The only problem was, when the time came during Monday’s caucuses, those precinct chairs could not connect with party leaders via phone. Bagniewski instructed his executive director to take pictures of the results with her smartphone and drive over to the Iowa Democratic Party headquarters to deliver them in person. She was turned away without explanation, he said.

“I don’t even know if they know what they don’t know,” Bagniewski said of the state party shortly before 2 a.m. Tuesday.

It was a surreal opening act for the 2020 campaign that included unexplained “inconsistencies” in results that were not released to the public, heated conference calls with campaigns that were hung up on by the state party, firm denials of any kind of hacking and a presidential primary left in a strange state of almost suspended animation.

“A systemwide disaster,” said Derek Eadon, a former Iowa Democratic Party chairman.

Amid the chaos and confusion, there were conflicting candidate speeches declaring various degrees of victory, as Sen. Bernie Sanders’ campaign released its own set of favorable partial results, and multiple campaigns hoped that the mess would not lessen the eventual impact of what they said appeared to be a disappointing first test for former Vice President Joe Biden.

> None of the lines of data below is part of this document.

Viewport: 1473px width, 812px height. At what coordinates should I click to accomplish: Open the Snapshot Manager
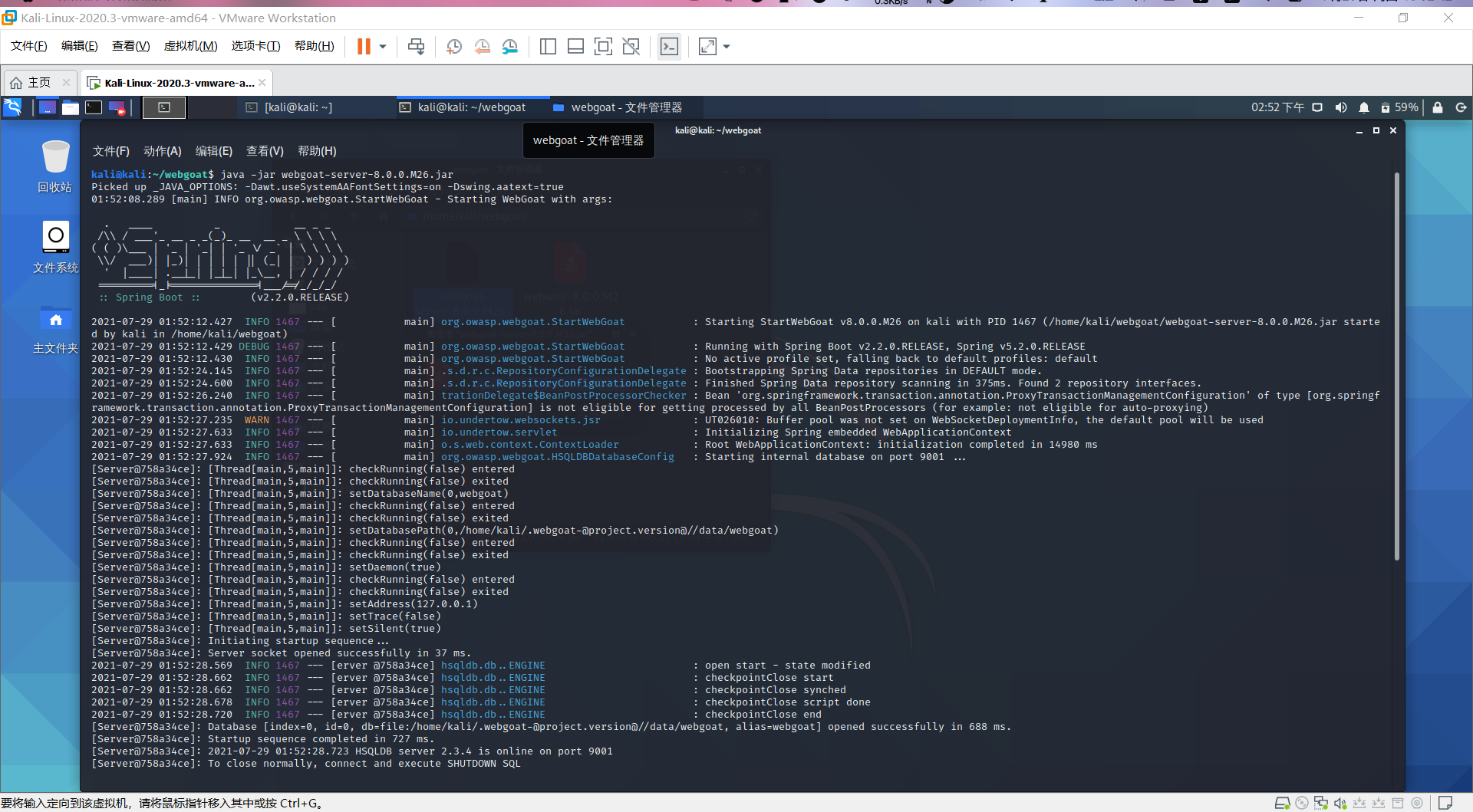click(x=510, y=47)
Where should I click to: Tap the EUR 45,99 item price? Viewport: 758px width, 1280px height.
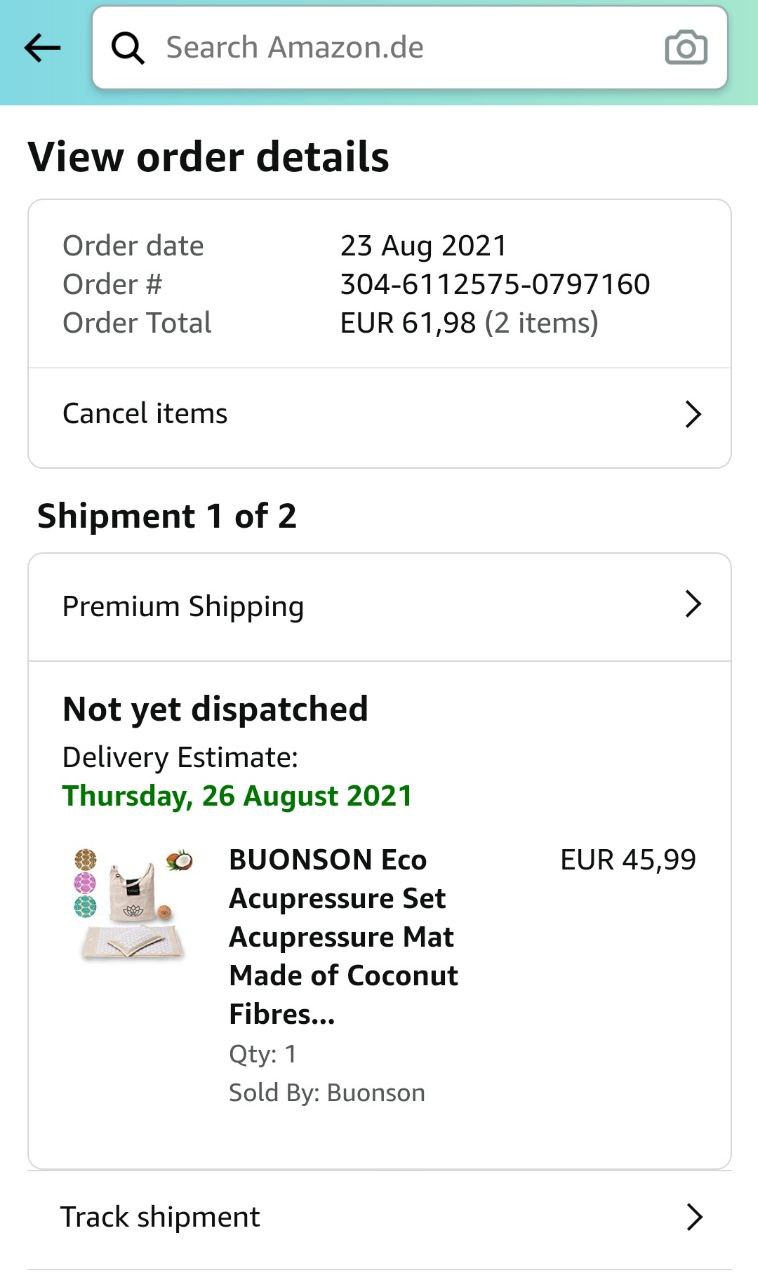coord(628,860)
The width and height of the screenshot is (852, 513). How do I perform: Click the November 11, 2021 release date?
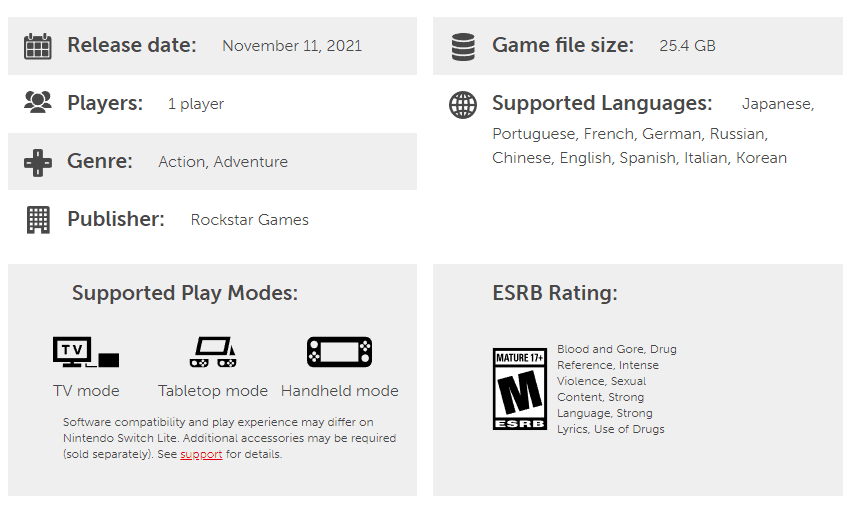point(292,46)
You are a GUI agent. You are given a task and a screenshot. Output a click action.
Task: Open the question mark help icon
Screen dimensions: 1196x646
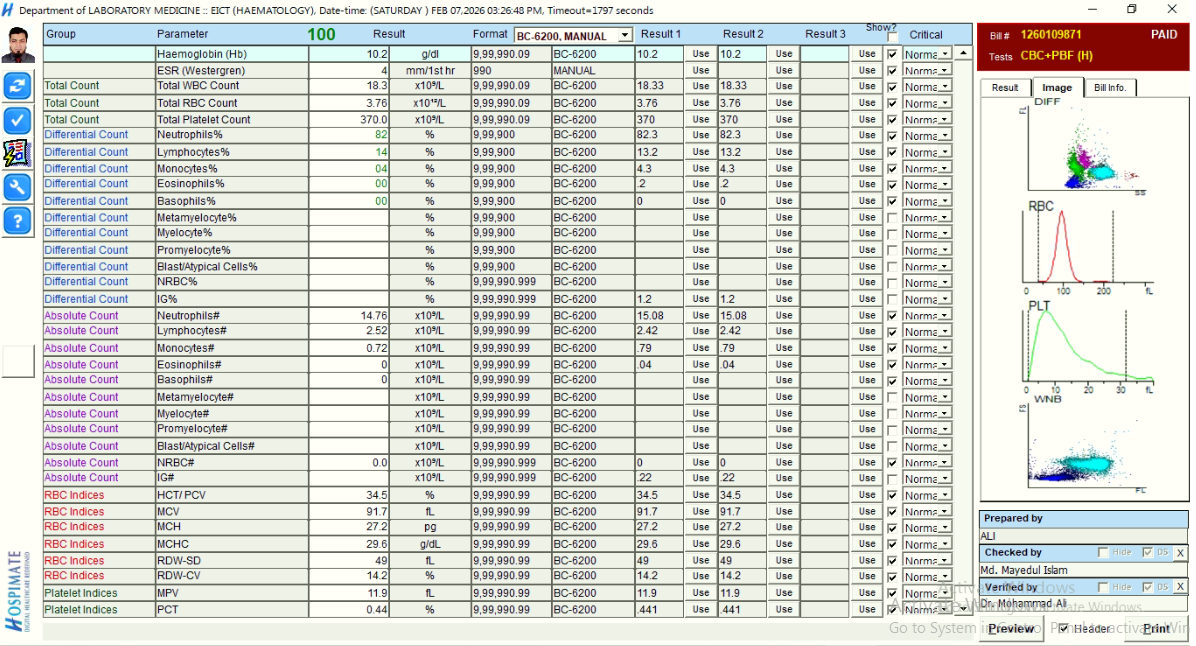pos(17,221)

“Any campaign saying they won or putting out incomplete numbers is contributing to the chaos and misinformation,” Joe Rospars, chief strategist for Sen. Elizabeth Warren, scolded on Twitter. Two tweets and one minute earlier, he had written, “It’s a very close race among the top three candidates (Warren, Sanders, Buttigieg) and Biden came a distant fourth.”

With no actual results, the only clear loser was Iowa and its increasingly precarious caucuses. For the third consecutive presidential cycle, the results here are riddled with questions, if not doubt. First it was the Republicans, when Mitt Romney was initially declared the winner in 2012 before that was later reversed, and then the Democrats suffered when a virtual tie between Hillary Clinton and Sanders in 2016 set off a number of rule changes that culminated in the 2020 debacle.

The evening had begun well enough. Iowa Democrats said turnout was strong and the caucuses themselves — held across more than 1,600 precincts from the Missouri River to the Mississippi River — had mostly proceeded smoothly. For the first time, there would be not just one result recorded but three: the initial alignment of caucusgoers, the realignment of those who were with candidates below 15% support, and then the final delegates won at each site.

The added detail was the result of complaints from four years ago about the opaqueness of Sanders’ narrow loss in the Iowa delegate chase to Clinton.

Some precinct leaders said they had filed their results Monday with little struggle. Jerry Depew, the county chair in rural Pocahontas, said he had called in his results after a five-minute hold, at 8:05 p.m.

But soon the party phone lines were completely jammed.

“The app wasn’t included in the chair training that everyone was required to take,” said Zach Simonson, the Democratic Party chair in Wapello County.

“When you have an app that you’re sending out to 1,700 people and many of them might be newer to apps and that kind of stuff, it might have been worth doing a couple months’ worth of testing,” said Bagniewski, the Polk County chairman.

But those delays and confusion did not explain why the state party had released zero results — including from the precincts that had successfully filed their results either via phone or the app. The party said at first that it was conducting “quality control” efforts.

At 10:26 p.m., the Iowa Democratic Party issued a longer statement.

“We found inconsistencies in the reporting of three sets of results,” it said. “This is simply a reporting issue, the app did not go down and this is not a hack or an intrusion. The underlying data and paper trail is sound and will simply take time to further report the results.”

Around that time, the state party tried to brief the campaigns in a phone call. It did not go well. Party officials mostly reiterated their public statements: that the delays were related to issuing three numbers per precinct for the first time. Party officials hung up after being pressed for more by the campaigns, according to two people on the call.

The candidates decided not to wait for any results, one by one giving variations of a victory speech, beginning with Minnesota Sen. Amy Klobuchar.